Selenium supplementation for the primary prevention of cardiovascular disease.

Randomized controlled trials evaluating selenium-only supplementation for the primary prevention of CVD. 12 trials with 19,715 participants; populations included general adults and individuals at high risk of CVD; many male participants; some cancer-related subgroups; study designs largely double-blind with placebo or no-intervention controls; follow-up spanned from weeks to up to around 12 years; baseline selenium status varied by country.

Selenium supplementation (single ingredient) given orally; regimens varied across trials: dosages ranged from 36 to 800 µg/day; forms included selenomethionine, selenium yeast, and selenium-enriched foods; durations ranged from about 2 weeks to up to 12 years; administration included tablets and selenium-enriched foods (bread, biscuits, milk, chicken meat).

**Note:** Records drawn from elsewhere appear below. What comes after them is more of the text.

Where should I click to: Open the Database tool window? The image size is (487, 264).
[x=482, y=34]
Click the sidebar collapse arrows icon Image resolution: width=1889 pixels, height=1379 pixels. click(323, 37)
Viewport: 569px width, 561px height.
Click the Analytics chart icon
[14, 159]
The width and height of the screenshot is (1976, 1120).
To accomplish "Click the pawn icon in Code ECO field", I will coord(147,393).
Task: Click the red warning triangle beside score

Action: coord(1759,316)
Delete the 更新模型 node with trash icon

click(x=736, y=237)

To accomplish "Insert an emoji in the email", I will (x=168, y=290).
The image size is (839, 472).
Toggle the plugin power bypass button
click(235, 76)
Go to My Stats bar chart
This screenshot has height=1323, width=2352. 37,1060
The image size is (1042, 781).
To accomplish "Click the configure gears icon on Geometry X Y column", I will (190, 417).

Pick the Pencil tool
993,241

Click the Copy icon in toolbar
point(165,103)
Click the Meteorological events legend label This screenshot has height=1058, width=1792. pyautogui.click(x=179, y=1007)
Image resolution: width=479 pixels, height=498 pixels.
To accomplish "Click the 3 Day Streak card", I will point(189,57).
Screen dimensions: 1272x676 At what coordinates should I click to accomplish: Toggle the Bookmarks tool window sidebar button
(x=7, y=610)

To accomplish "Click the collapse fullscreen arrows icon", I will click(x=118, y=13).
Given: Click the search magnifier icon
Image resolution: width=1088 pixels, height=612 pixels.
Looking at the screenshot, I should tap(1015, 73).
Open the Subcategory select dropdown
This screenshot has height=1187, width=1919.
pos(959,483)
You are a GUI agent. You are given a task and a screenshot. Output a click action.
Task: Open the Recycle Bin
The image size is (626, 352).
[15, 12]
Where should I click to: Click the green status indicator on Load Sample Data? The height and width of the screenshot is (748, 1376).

No significant benefit of selenium supplementation on major cardiovascular outcomes or mortality. Pooled results: all-cause mortality RR 0.97 (95% CI 0.88–1.08); CVD mortality RR 0.97 (95% CI 0.79–1.20); non-fatal CVD events RR 0.96 (95% CI 0.89–1.04); all CVD events RR 1.03 (95% CI 0.95–1.11). Small, non-significant increased risk of type 2 diabetes (RR 1.06, 95% CI 0.97–1.15); SELECT reported alopecia (RR 1.28) and dermatitis (RR 1.17). Lipids: total cholesterol −0.11 mmol/L (95% CI −0.30 to 0.07); non-HDL cholesterol reduced in UK PRECISE (−0.20 mmol/L, 95% CI −0.41 to 0.00); HDL unchanged; LDL reduction in one trial but not significant. Blood pressure effects not evident. Conclusion: The limited trial evidence does not support selenium supplements for the primary prevention of CVD, especially in selenium-replete populations; potential benefits may exist only in subgroups with low selenium status; more research is needed, particularly in diverse or deficient populations.

Results dominated by two large US trials (NPC and SELECT); predominantly male and selenium-replete populations; wide variation in dose, form, and duration; many outcomes were secondary endpoints; limited representation of women and of populations with low selenium intake; generalizability uncertain.